▶ [Exercise task]: Return the data below exactly, starting with the line that contains "You are a GUI" and going on through the line that contains "(x=1424, y=116)", and leave the pictures out of your answer.

▶ [Records for the task]:
:::::

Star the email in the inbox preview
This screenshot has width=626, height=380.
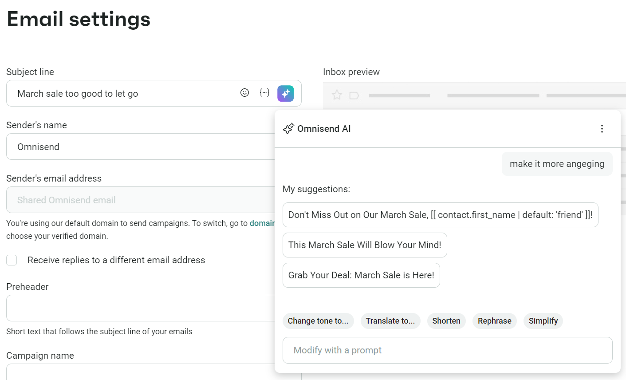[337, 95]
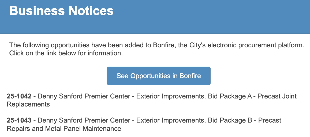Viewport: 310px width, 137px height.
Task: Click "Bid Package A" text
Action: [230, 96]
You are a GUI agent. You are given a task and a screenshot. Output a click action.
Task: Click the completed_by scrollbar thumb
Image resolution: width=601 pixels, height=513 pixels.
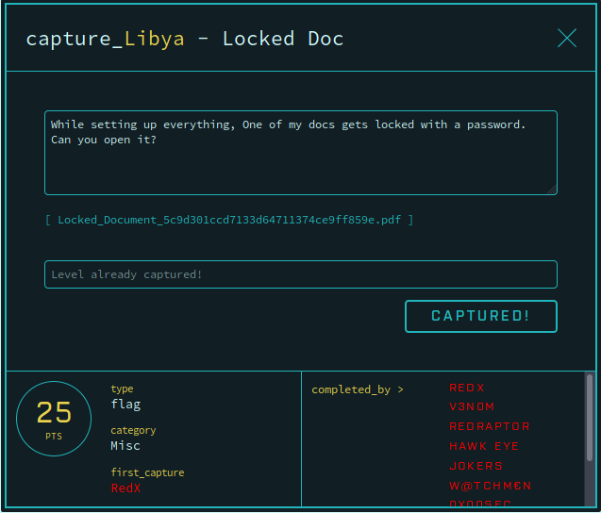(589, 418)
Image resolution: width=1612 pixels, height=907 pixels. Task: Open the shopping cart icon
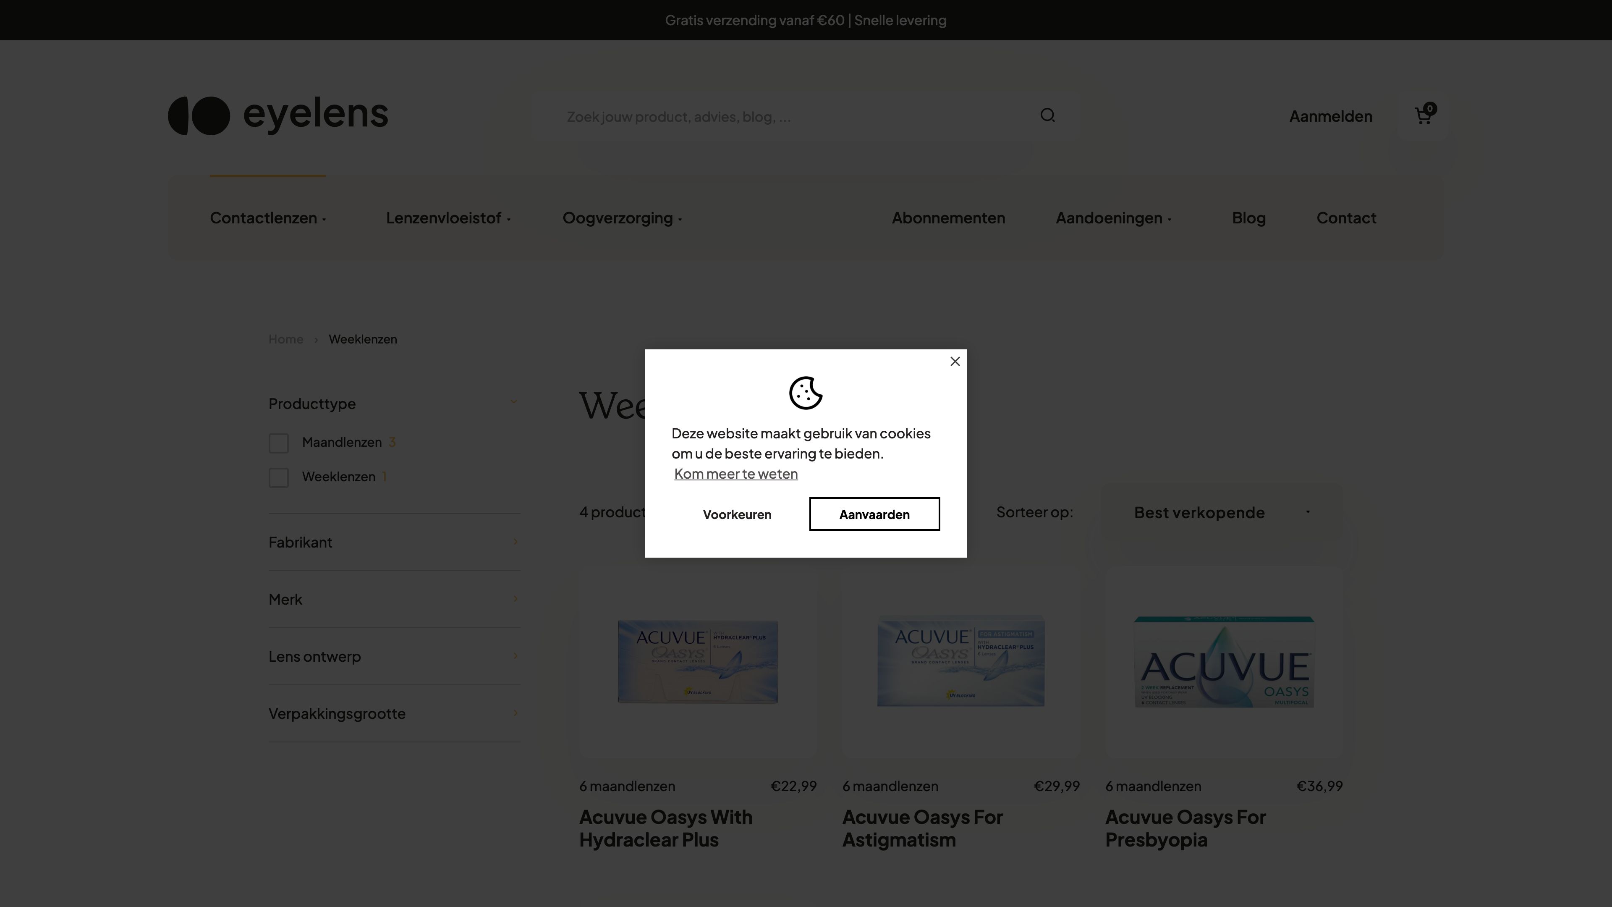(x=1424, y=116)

:::::

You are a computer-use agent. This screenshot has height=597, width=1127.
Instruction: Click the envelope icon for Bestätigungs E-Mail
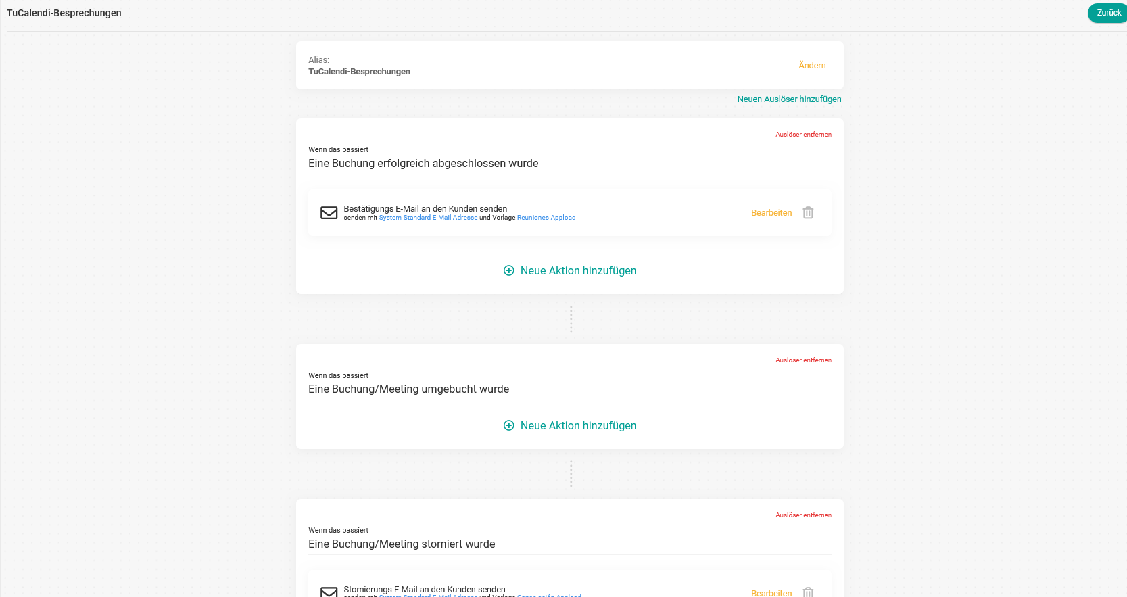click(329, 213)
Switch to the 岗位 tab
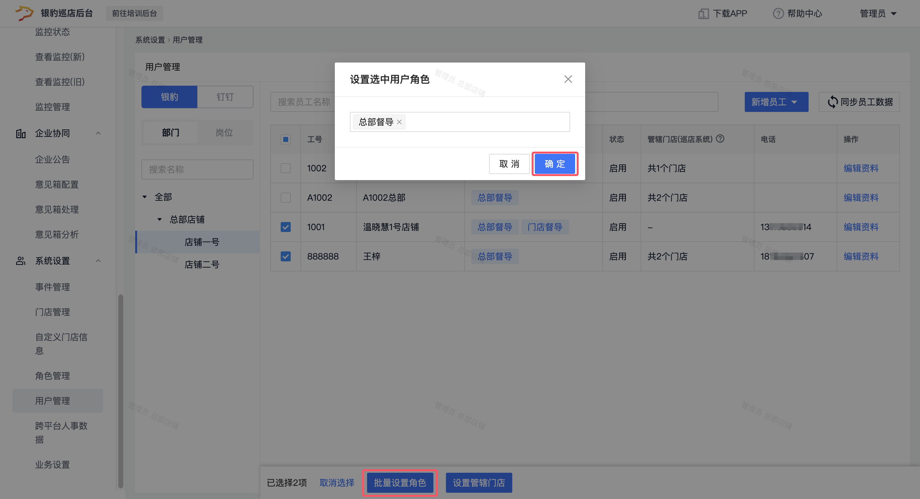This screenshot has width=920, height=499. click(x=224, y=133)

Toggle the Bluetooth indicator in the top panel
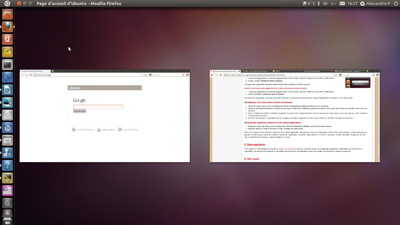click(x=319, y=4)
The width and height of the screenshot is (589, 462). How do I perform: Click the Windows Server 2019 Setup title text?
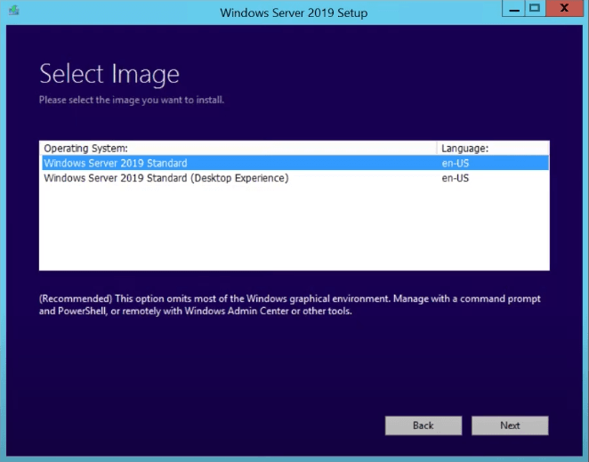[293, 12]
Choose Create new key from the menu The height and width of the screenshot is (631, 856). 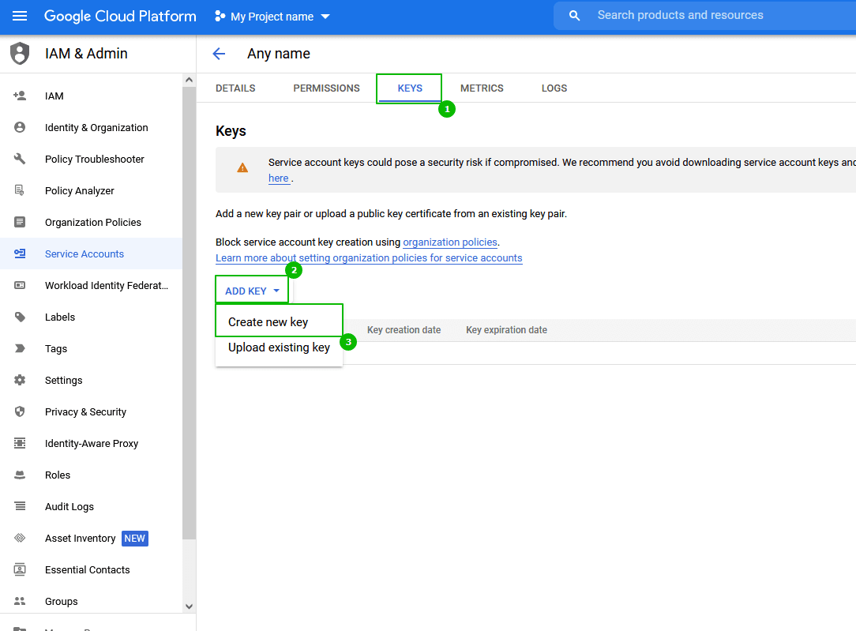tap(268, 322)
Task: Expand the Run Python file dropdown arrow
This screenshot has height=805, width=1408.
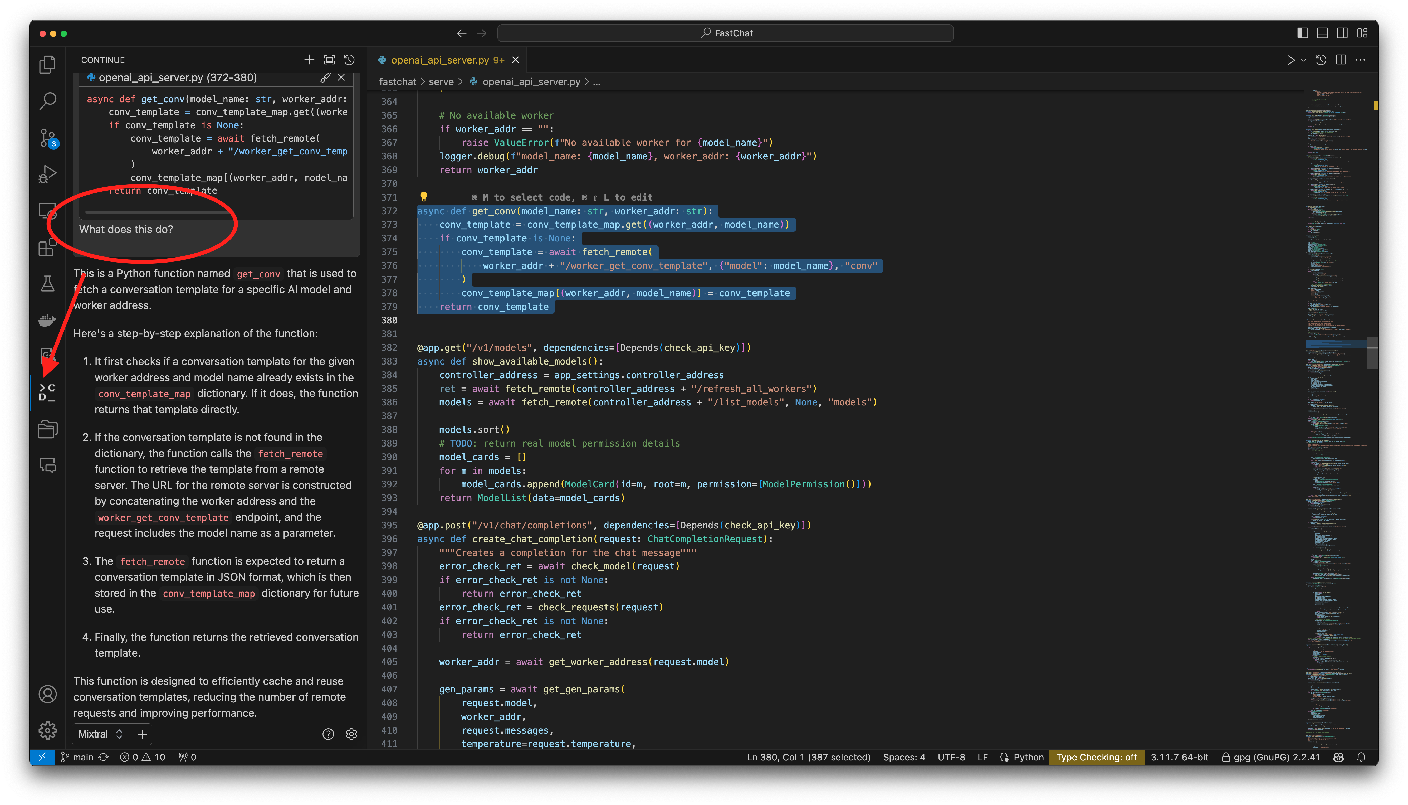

:::::

▶ [The answer]:
You are a GUI agent. You are given a task and a screenshot. Output a click action.
Task: Click the completed_by scrollbar thumb
Image resolution: width=601 pixels, height=513 pixels.
(589, 418)
Image resolution: width=1612 pixels, height=907 pixels. Task: Open the shopping cart icon
(x=1424, y=116)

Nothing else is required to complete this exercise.